## Text under study
The Biden administration’s push for vaccine mandates, under fire in courts around the nation, has survived a legal challenge headed by former Trump campaign lawyer Sidney Powell over vaccines in the military.
Powell lost a request to temporarily block the Pentagon’s COVID-19 vaccine mandate. The lawsuit was filed on behalf of disgruntled service members.
The suit didn’t come close to meeting the high bar for winning a preliminary injunction, U.S. District Judge Allen Winsor ruled last Friday in Pensacola, Florida.
The ruling is a crucial early victory for the U.S. Defense Department. A ruling against the U.S. also would have been a blow to President Joe Biden, whose broader vaccine mandate for companies with at least 100 employees was temporarily blocked a week earlier by a federal appeals court in a suit by Republican-led states.
“The plaintiffs have not met their extraordinary burden of showing the mandate lacks any rationality,” Winsor, an appointee of former President Donald Trump, said in the ruling.

(Dataset excerpts)

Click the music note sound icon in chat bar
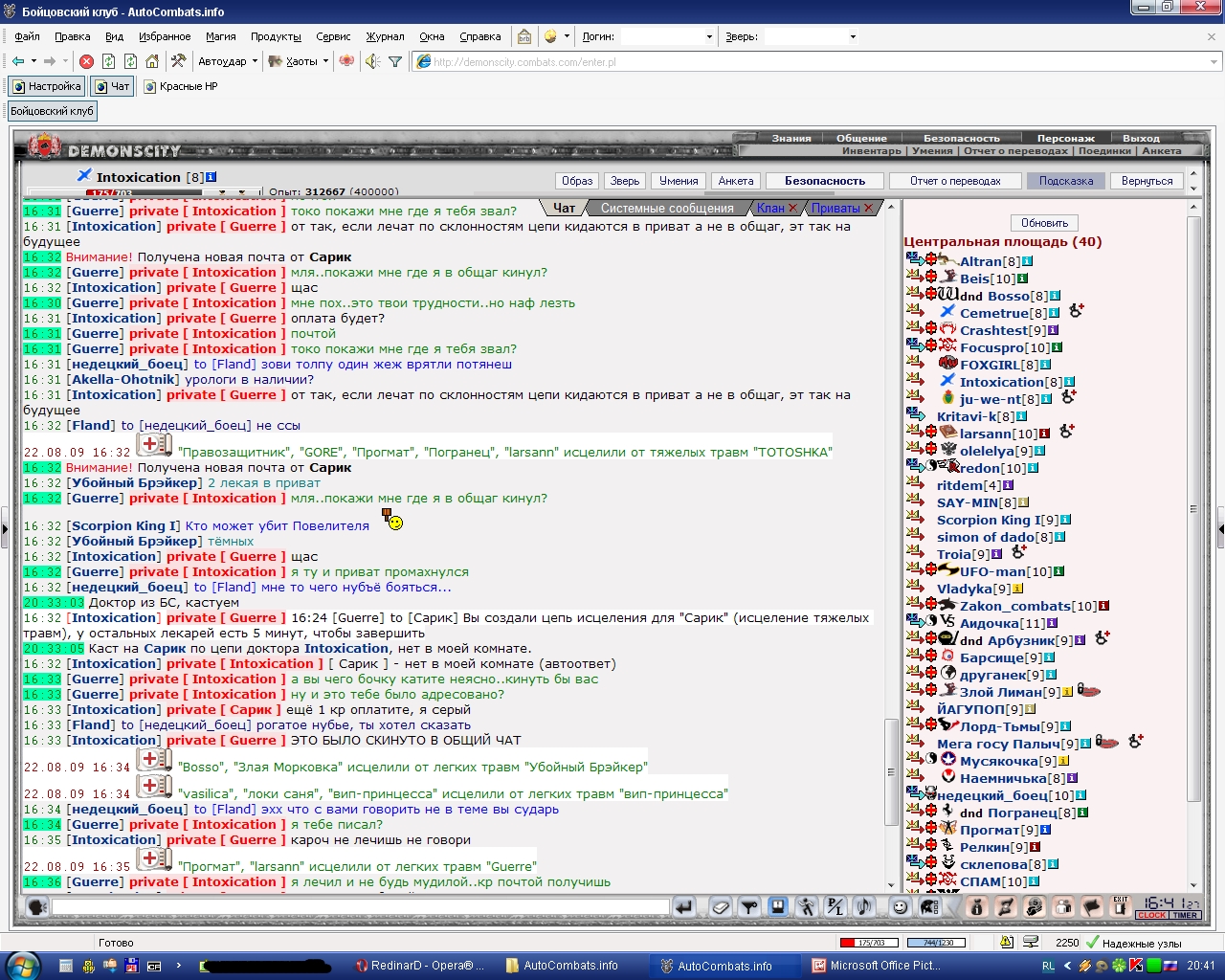This screenshot has height=980, width=1225. (x=864, y=906)
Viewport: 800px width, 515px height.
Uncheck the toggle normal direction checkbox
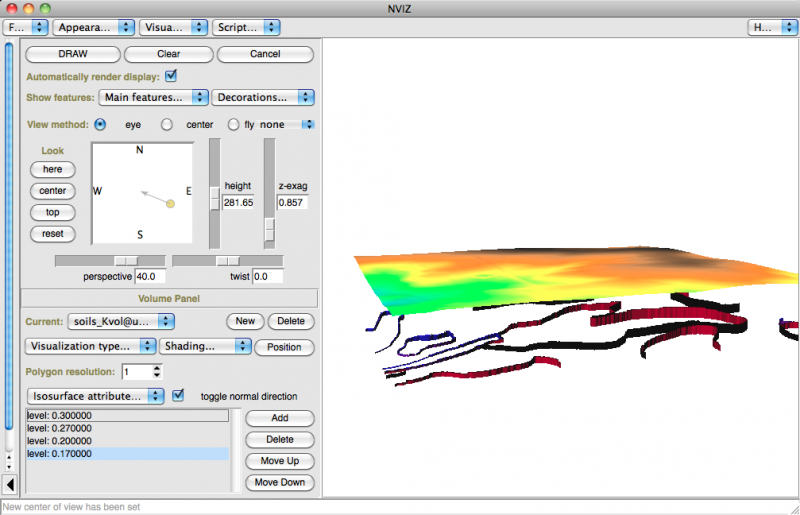[179, 396]
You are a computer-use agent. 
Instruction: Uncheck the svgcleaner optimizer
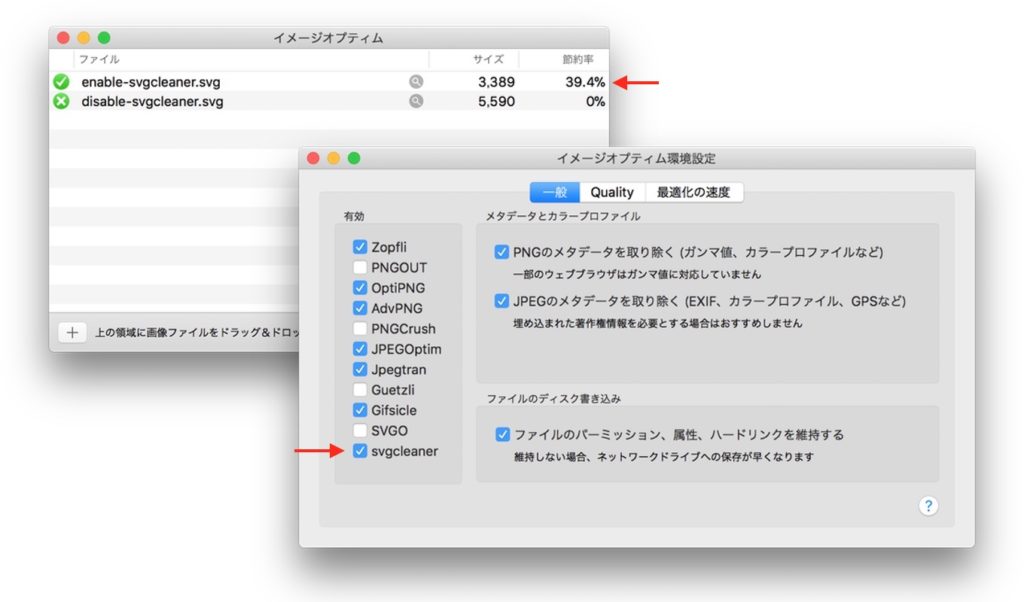tap(359, 451)
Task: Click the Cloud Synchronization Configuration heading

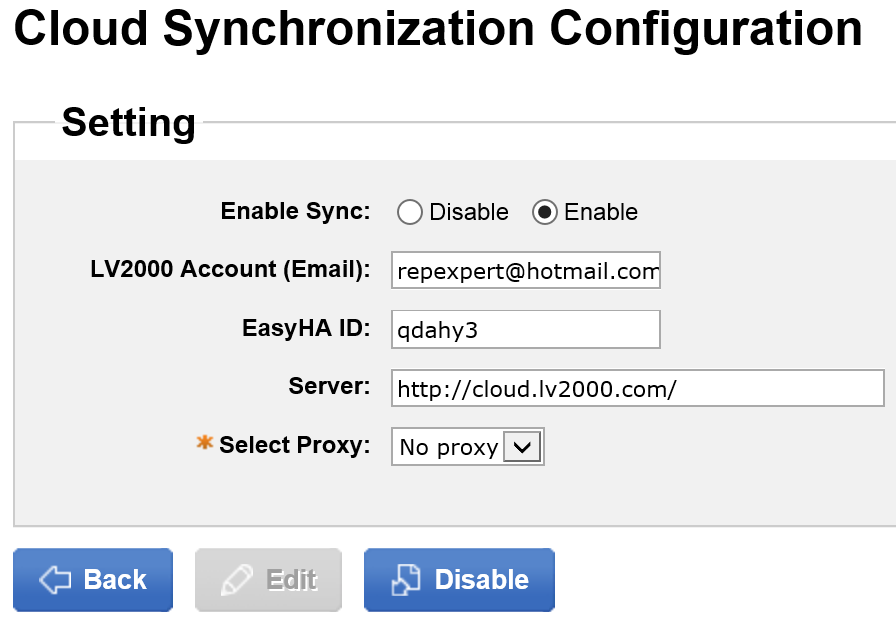Action: click(x=438, y=29)
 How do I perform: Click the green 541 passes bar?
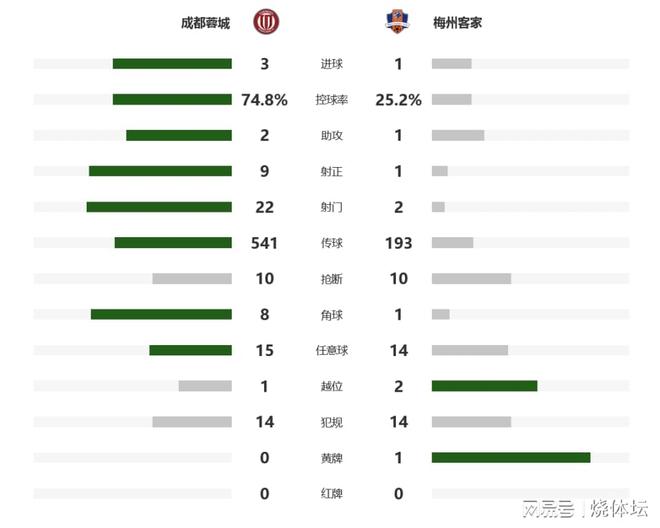pyautogui.click(x=173, y=243)
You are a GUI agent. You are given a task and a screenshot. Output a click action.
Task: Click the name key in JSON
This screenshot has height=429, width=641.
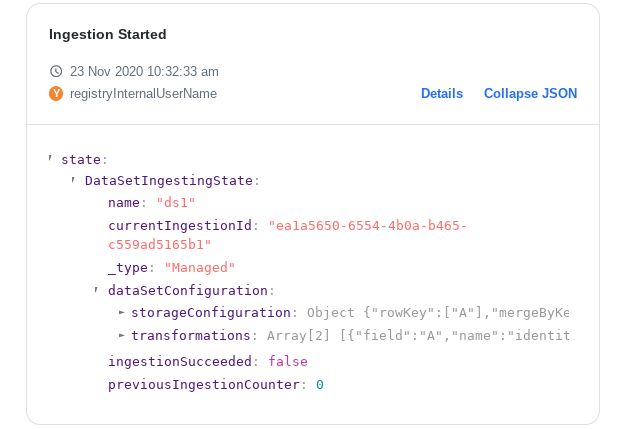(x=123, y=202)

## Problem statement
Write the next few sentences of the article on the Pentagon vaccine mandate ruling, picking up after Judge Winsor's quoted statement. These items are unrelated to the article and are separate material.

## Task answer
The suit, which also names the Food and Drug Administration, was filed in October by Powell’s Dallas-based nonprofit group Defending the Republic. Powell had requested a court order blocking implementation of the mandate but also undoing the FDA’s full approval of the Pfizer Inc.-BioNTech SE vaccine.
The judge ruled the plaintiffs were unlikely to succeed in their claim that Defense Secretary Lloyd Austin’s Aug. 24 requirement is invalid because it wasn’t vetted by mandatory public comment. The Pentagon issued the rule a day after the FDA granted full approval for the Pfizer vaccine, supplementing an earlier emergency use authorization.
The service members who sued — from states across the U.S. including Alaska and Florida — accused the FDA of approving the vaccine only to appease Biden, who has made mandates central to the fight to end the pandemic.
“On the merits, the plaintiffs haven’t made a substantial showing that the FDA acted without a reasonable scientific basis,” the judge said. “The FDA is entitled to substantial deference.”